By VICKY SANTOS
Published November 7, 2023
Navigating campus has just gotten a little easier, thanks to a collaboration between the Office of Equity, Diversity, and Inclusion (DEI) and University Facilities Design and Construction.
A new webpage on the Accessibility at UB website provides details about accessible parking for all buildings on all three UB campuses, paths to barrier-free building entrances, photos of parking lots and building entrances, and maps with the shortest routes indicated.
“Having this information available is necessary from a practical standpoint for people who need accessible routes,” says Sharon Nolan-Weiss, EDI director.
The initiative, started in 2019, was delayed due to COVID; it resumed in 2022.
“We recognize that UB is a large and complex place, and it is not always obvious to someone with a mobility impairment where they should park and enter buildings. In particular, locating the shortest route to accessible entrances can be difficult for visitors or others who are new to the campus or a part of campus,” Nolan-Weiss says.
She says Ron Van Splunder, manager of architectural support and senior architect, and Bruce Stisser, instructional support associate, worked to identify and map accessible parking spots and the shortest routes to entrances for each building.
Stisser says the importance of accessibility became particularly clear to him after his wife began using a wheelchair due to a long-term health condition. “This project hit very close to home for me, so I was very excited to be part of such an important program.”
The group collected information about automatic doors and ramps for the webpage, too.
“In creating the accessible routes webpage, it was important that the information be accessible to individuals with disabilities, including people with visual impairments,” Nolan-Weiss explains. “This required us to develop written directions, in addition to the maps of each space, to ensure that they could be accessed by someone using a screen reader. Developing this narrative for each building on campus took time and effort, but we feel the end result is worthwhile.”
In addition to written directions, the group also took photographs of the parking areas, routes and entrances to make wayfinding easier, which facilitates ease of use for all potential visitors to UB.

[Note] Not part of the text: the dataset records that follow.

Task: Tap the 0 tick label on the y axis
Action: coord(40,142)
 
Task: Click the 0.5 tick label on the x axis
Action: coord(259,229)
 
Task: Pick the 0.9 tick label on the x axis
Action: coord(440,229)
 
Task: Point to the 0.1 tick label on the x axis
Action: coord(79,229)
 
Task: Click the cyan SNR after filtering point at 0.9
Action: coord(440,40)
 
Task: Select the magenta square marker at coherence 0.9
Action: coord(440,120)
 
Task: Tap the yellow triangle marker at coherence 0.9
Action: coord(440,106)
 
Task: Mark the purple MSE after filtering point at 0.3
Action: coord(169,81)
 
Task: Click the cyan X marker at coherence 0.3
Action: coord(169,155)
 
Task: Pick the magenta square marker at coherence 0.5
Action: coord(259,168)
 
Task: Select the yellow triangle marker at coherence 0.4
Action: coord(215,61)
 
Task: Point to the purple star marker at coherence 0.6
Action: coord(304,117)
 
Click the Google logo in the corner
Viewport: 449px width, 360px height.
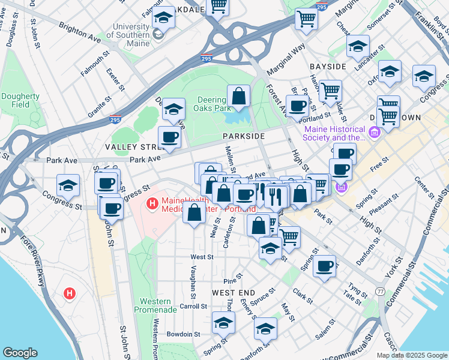tap(20, 353)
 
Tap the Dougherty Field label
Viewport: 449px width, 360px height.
tap(20, 100)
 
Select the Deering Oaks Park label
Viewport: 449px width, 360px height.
tap(212, 104)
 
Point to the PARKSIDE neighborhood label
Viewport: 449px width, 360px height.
tap(243, 136)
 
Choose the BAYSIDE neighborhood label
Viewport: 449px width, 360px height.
tap(328, 66)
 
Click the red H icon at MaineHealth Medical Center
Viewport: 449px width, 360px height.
tap(152, 205)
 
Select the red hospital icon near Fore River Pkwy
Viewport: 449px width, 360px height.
tap(70, 294)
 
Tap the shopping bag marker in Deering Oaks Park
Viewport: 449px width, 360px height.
tap(238, 96)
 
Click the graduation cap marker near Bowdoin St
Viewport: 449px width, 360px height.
tap(223, 323)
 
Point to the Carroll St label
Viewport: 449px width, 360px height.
tap(194, 306)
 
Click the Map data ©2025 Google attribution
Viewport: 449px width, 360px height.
tap(411, 355)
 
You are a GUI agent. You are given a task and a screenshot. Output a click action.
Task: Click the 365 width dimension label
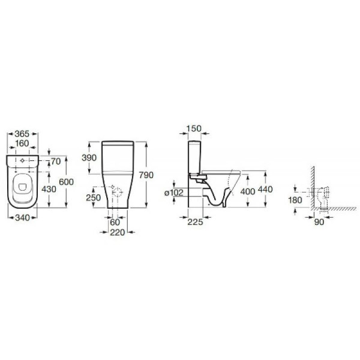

The accessible route content is being shared through UB’s content management system (UBCMS) so that departments can choose to incorporate the information on their webpages. Authors can find the content in the UBCMS shared content directory at Accessibility > Accessible Routes; EDI can assist with questions about accessing the content.
Nolan-Weiss notes that anyone who hosts events on campus may also wish to use this resource to provide information to attendees about the best way to access campus buildings.
“We hope that departments will consider incorporating or linking to this information whenever they are providing directions to campus for conferences or special events,” she says. “Even just visiting UB can be daunting, particularly for prospective students and their families, and applicants for employment. Having this information available promotes inclusion by sending a clear message that UB prioritizes accessibility.”